**Challenge A**
Rewrite the part of the text about the Comden and Green writing team starting with "In 1958, they" and going on through "book and score.", putting "New York" in place of "Broadway".

They reunited with Kelly for their most successful project, the classic Singin' in the Rain, about Hollywood in the final days of the silent film era. Considered by many film historians to be the best movie musical of all time, it ranked No. 10 on the list of the 100 best American movies of the 20th century compiled by the American Film Institute in 1998. They followed this with another hit, The Band Wagon, in which the characters of Lester and Lily, a husband-and-wife team that writes the play for the show-within-a-show, were patterned after themselves. They were Oscar-nominated twice, for their screenplays for The Band Wagon and It's Always Fair Weather, both of which earned them a Screen Writers Guild Award, as did On the Town.
Their stage work during the next few years included the revue Two on the Aisle, starring Bert Lahr and Dolores Gray, Wonderful Town, an adaptation of the comedy hit My Sister Eileen, with Rosalind Russell and Edie Adams as two sisters from Ohio trying to make it in the Big Apple, and Bells Are Ringing, which reunited them with Judy Holliday as an operator at a telephone answering service. The score, including the standards "Just in Time", "Long Before I Knew You," and "The Party’s Over" proved to be one of their richest.
In 1958, they appeared on Broadway in A Party with Betty Comden and Adolph Green, a revue that included some of their early sketches. It was a critical and commercial success, and they brought an updated version back to Broadway in 1977.
Among their other credits are the Mary Martin version of Peter Pan for both Broadway and television, a streamlined Die Fledermaus for the Metropolitan Opera, and stage musicals for Carol Burnett, Leslie Uggams, and Lauren Bacall, among others. Their many collaborators included Garson Kanin, Cy Coleman, Jule Styne, and André Previn.
The team was not without its failures. In 1982, A Doll's Life, an exploration of what Nora did after she abandoned her husband in Henrik Ibsen's A Doll's House, ran for only five performances, although they received Tony Award nominations for its book and score.
In 1980, Green was inducted into the Songwriters Hall of Fame.[1] And, in 1981, he was inducted into the American Theatre Hall of Fame.[2]
In 1989 he appeared as Dr. Pangloss in Bernstein's Candide.

**Challenge B**
Put the rows starting with the line with "You are a GUI" and going on through the end of the rows into a numbered list. Skip blank lines, and leave the pictures out.

**Text and item location rows**

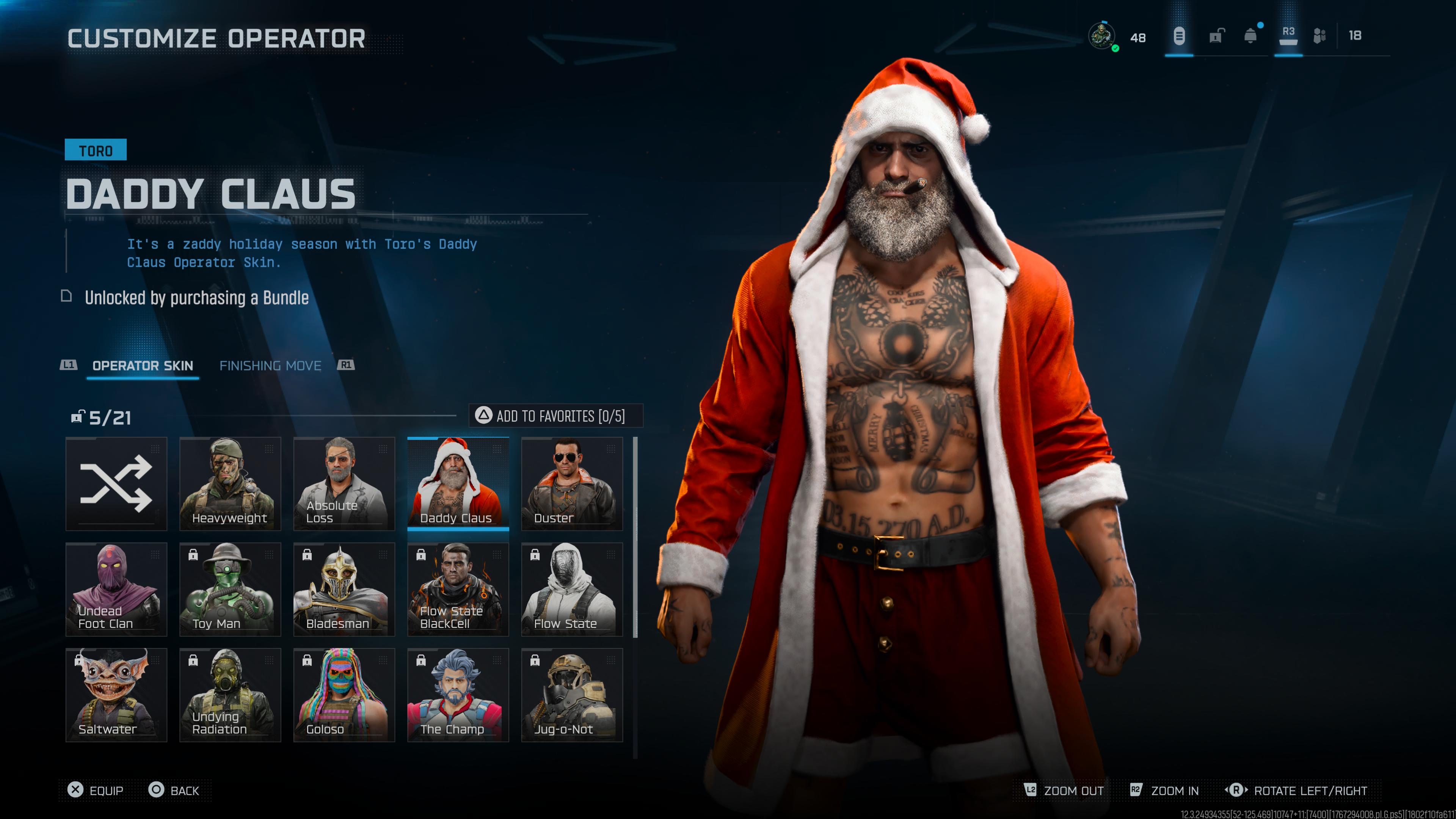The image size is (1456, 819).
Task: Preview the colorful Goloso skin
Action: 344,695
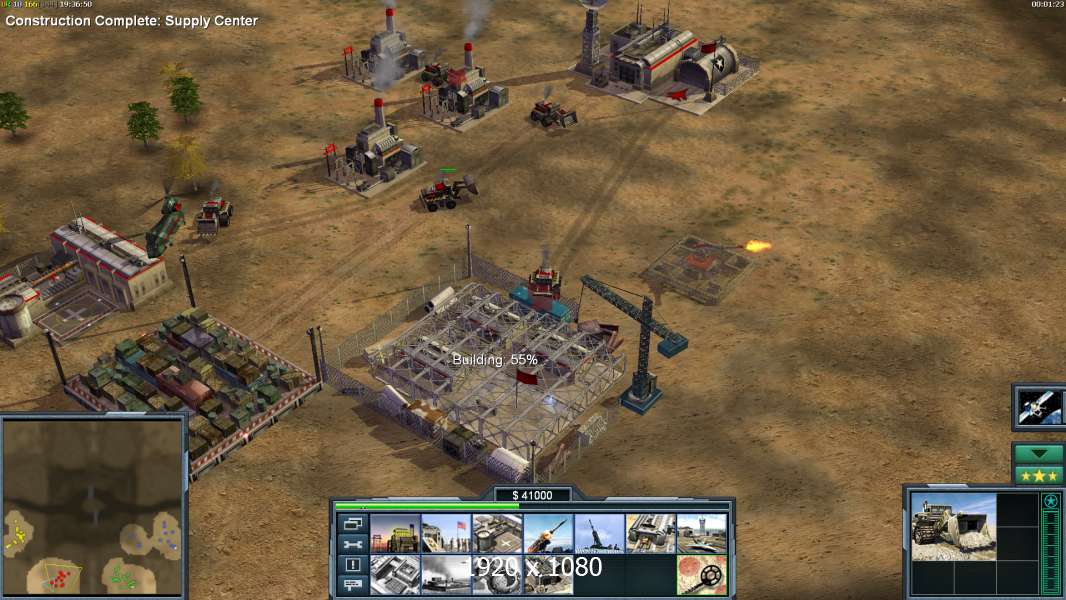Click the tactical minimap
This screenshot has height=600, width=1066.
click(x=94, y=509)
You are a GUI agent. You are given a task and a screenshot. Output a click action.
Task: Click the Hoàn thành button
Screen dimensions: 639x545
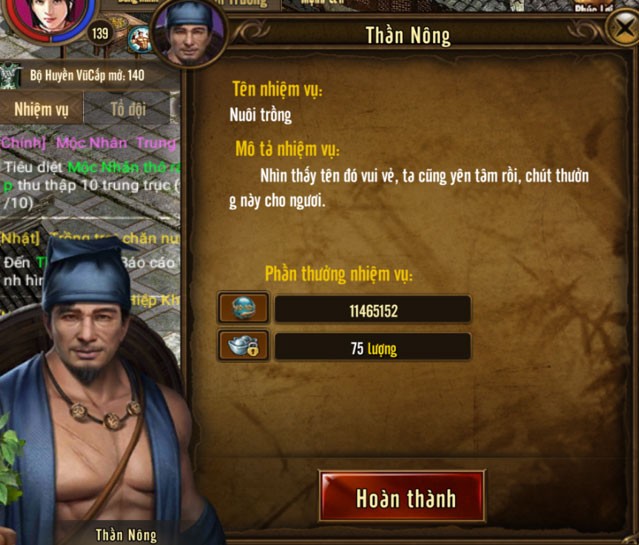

**Full answer A**
In 1958, they appeared on New York in A Party with Betty Comden and Adolph Green, a revue that included some of their early sketches. It was a critical and commercial success, and they brought an updated version back to New York in 1977.
Among their other credits are the Mary Martin version of Peter Pan for both New York and television, a streamlined Die Fledermaus for the Metropolitan Opera, and stage musicals for Carol Burnett, Leslie Uggams, and Lauren Bacall, among others. Their many collaborators included Garson Kanin, Cy Coleman, Jule Styne, and André Previn.
The team was not without its failures. In 1982, A Doll's Life, an exploration of what Nora did after she abandoned her husband in Henrik Ibsen's A Doll's House, ran for only five performances, although they received Tony Award nominations for its book and score.

**Full answer B**
1. You are a GUI agent. You are given a task and a screenshot. Output a click action.
2. Task: Click the Hoàn thành button
3. Screen dimensions: 639x545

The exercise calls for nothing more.